Can you post the output of the following files:

Code:
cat /etc/pve/sdn/fabrics.cfg
cat /etc/pve/sdn/controllers.cfg

Are there any errors in the syslog?

no errors in syslog.

root@pve1:~# cat /etc/pve/sdn/fabrics.cfg
ospf_fabric: PVE
area 0.0.0.0
ip_prefix 10.127.1.0/24

ospf_node: PVE_pve1
interfaces name=vlan3000,ip=10.126.1.5/24
ip 10.127.1.5

ospf_node: PVE_pve2
interfaces name=vlan3000,ip=10.126.1.6/24
ip 10.127.1.6

ospf_node: PVE_pve3
interfaces name=vlan3000,ip=10.126.1.7/24
ip 10.127.1.7
root@pve1:~#

root@pve1:~# cat /etc/pve/sdn/controllers.cfg
evpn: evpnctlr
asn 65100
fabric PVE
 
I tried reproducing this behavior on my machine, but wasn't successful. Could you maybe check the developer tools of your browser to see the body of the request that updates the EVPN controller?
 
I think the issue is you can’t delete the fabric from evpn controller after adding it. E.g. removing it and saving, then re-opening the controller a second time shows it still configured.

We just need the ability to use both OSPF fabric and our own evpn nodes, the OR limitation means you either use OSPF or define your own nodes.

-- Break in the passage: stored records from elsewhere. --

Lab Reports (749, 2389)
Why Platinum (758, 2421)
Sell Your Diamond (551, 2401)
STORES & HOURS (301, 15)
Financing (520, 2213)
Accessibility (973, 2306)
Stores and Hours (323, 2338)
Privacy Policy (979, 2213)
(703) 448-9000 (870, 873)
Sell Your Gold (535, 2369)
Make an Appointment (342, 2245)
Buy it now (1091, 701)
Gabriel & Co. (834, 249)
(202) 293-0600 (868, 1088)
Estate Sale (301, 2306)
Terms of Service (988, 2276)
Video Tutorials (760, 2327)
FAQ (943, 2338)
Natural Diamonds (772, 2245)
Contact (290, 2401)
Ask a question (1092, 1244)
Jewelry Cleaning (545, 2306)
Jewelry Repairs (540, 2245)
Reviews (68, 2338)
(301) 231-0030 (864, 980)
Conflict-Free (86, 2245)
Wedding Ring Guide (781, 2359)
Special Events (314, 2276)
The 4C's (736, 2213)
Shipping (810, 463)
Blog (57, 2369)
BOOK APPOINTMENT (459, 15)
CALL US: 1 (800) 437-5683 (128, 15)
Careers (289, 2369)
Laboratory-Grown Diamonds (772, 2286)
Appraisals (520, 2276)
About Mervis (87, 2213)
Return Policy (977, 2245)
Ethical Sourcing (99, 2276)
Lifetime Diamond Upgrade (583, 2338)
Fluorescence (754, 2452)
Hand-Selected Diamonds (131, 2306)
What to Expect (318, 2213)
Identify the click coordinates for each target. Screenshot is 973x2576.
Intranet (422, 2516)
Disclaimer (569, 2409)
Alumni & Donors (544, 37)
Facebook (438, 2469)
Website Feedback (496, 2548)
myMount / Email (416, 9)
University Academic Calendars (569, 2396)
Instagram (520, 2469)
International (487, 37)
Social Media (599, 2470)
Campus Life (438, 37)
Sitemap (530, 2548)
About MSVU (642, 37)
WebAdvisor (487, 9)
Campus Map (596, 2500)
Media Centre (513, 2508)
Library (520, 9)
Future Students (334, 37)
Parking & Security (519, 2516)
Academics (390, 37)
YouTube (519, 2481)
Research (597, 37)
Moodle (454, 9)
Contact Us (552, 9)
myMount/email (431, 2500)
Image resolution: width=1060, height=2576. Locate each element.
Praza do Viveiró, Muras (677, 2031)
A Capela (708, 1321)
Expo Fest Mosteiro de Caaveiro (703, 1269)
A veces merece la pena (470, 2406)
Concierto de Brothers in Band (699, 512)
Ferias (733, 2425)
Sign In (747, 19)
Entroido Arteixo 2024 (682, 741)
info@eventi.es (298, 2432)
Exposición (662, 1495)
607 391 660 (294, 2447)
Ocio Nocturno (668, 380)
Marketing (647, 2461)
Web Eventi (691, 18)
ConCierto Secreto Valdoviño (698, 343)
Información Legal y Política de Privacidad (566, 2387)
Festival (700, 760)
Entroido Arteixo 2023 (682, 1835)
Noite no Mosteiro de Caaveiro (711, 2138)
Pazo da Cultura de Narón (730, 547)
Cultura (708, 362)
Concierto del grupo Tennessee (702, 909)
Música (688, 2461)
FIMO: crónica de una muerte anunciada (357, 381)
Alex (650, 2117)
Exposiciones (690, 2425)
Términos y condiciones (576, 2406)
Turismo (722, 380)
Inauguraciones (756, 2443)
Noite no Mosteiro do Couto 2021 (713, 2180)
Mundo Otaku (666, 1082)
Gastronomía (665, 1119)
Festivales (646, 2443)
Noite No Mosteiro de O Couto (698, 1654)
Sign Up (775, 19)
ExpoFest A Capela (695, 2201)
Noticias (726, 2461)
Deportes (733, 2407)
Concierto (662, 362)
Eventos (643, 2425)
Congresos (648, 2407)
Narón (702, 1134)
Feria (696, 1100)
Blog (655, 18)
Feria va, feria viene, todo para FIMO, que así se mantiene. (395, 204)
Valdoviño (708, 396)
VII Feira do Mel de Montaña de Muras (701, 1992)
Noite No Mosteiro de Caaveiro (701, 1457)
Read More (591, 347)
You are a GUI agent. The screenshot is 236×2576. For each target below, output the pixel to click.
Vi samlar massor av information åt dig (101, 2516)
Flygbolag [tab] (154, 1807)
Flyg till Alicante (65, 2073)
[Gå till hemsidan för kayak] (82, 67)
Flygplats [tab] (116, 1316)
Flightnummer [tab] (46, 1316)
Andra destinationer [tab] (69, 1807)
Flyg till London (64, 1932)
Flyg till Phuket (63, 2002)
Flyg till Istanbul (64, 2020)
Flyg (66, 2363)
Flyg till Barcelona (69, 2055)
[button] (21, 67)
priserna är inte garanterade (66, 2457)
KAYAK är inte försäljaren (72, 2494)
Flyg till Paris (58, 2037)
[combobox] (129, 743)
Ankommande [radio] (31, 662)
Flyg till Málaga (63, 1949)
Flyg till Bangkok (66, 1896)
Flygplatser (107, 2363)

It defeats the purpose of configuring an underlay.
 
I think the issue is you can’t delete the fabric from evpn controller after adding it. E.g. removing it and saving, then re-opening the controller a second time shows it still configured.
Yes, but I tried exactly that several times and it worked on my machine, it should be fine to remove the line configuring the fabric from the controllers.cfg for now as a workaround. It seems like it might be an issue with the UI sending the wrong update request, hence why it would be interesting to see the output from the network tab.

We just need the ability to use both OSPF fabric and our own evpn nodes, the OR limitation means you either use OSPF or define your own nodes. It defeats the purpose of configuring an underlay.
I know it's an inconvenience but with the current implementation we had to add that restriction for now in order to not break existing setups - I would've preferred otherwise as well. We are looking into removing this restriction for the future though - sorry for the inconvenience. It should still be possible to use both OSPF and your own nodes by just adding them all as peers, without any fabric whatsoever.